* [Work to complete]: Print exactly the lines from the one that contains "The width and" through the final line of the entries below, both included, and nothing else; omit the pictures.

* [Provided data]:
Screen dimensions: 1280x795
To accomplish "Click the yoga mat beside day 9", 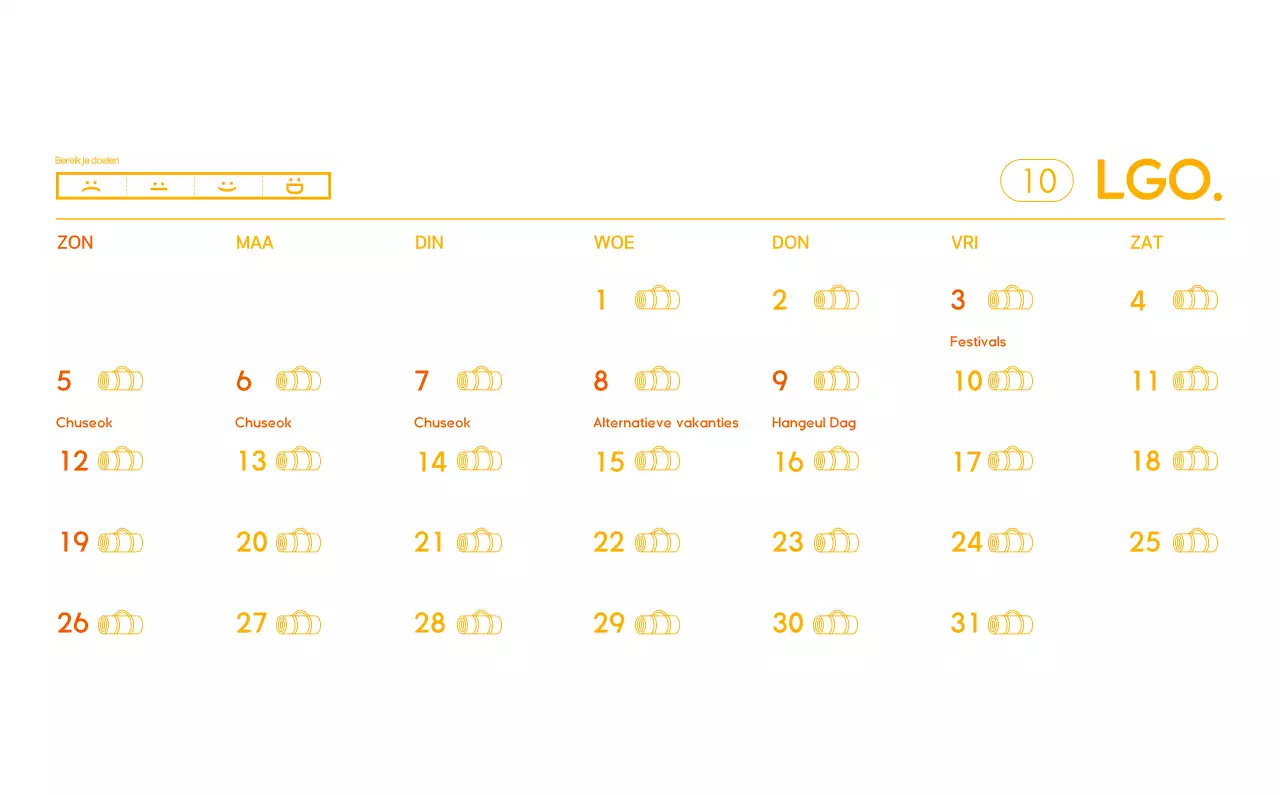I will 836,380.
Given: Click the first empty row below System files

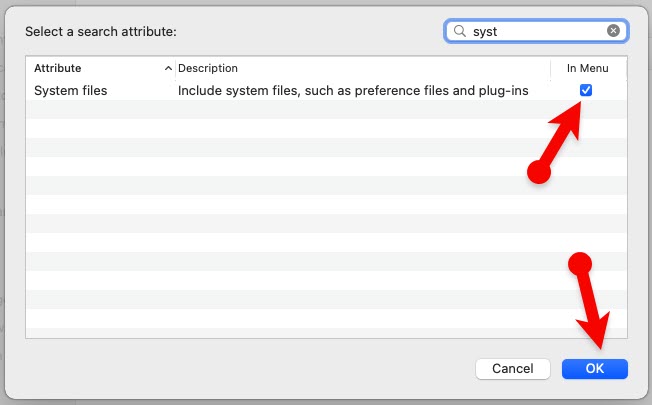Looking at the screenshot, I should pos(300,110).
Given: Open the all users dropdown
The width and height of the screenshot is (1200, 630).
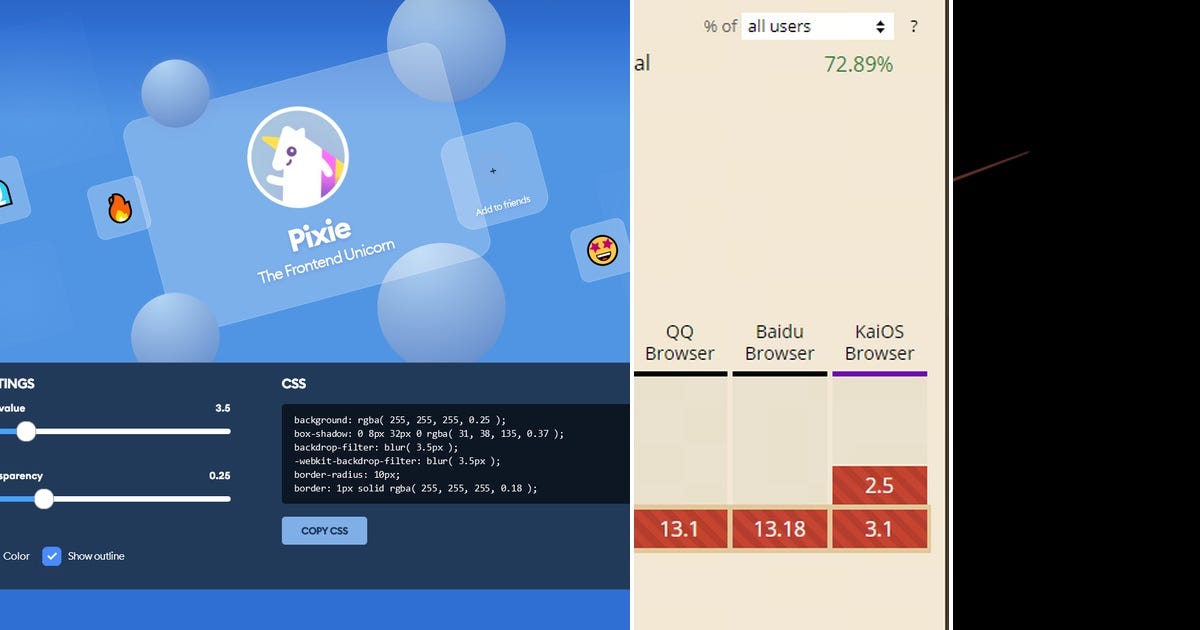Looking at the screenshot, I should (x=815, y=25).
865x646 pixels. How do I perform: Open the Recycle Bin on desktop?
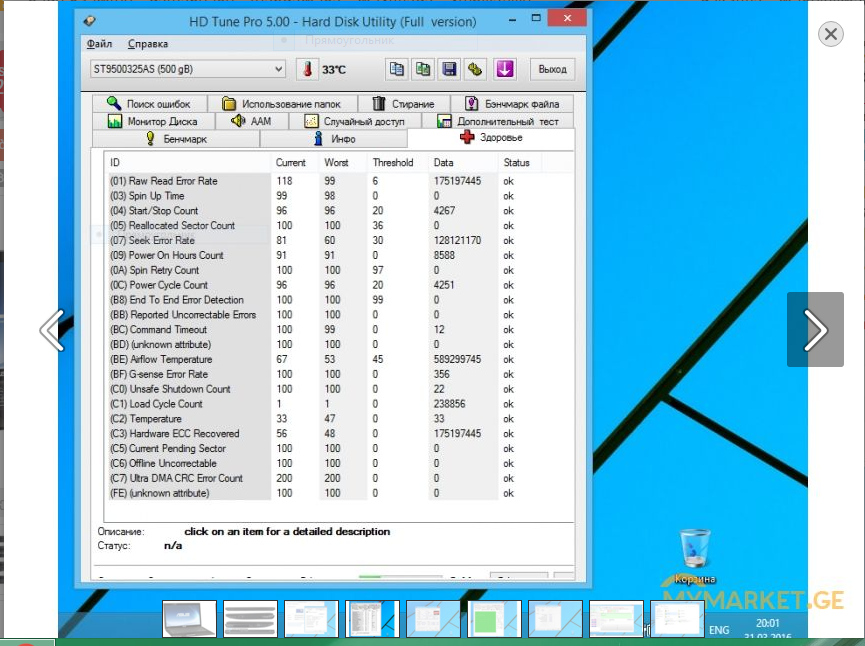[694, 550]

* [Answer below]:
The width and height of the screenshot is (1200, 630).
Looking at the screenshot, I should (x=815, y=25).
865x646 pixels. How do I perform: Open the Recycle Bin on desktop?
[694, 550]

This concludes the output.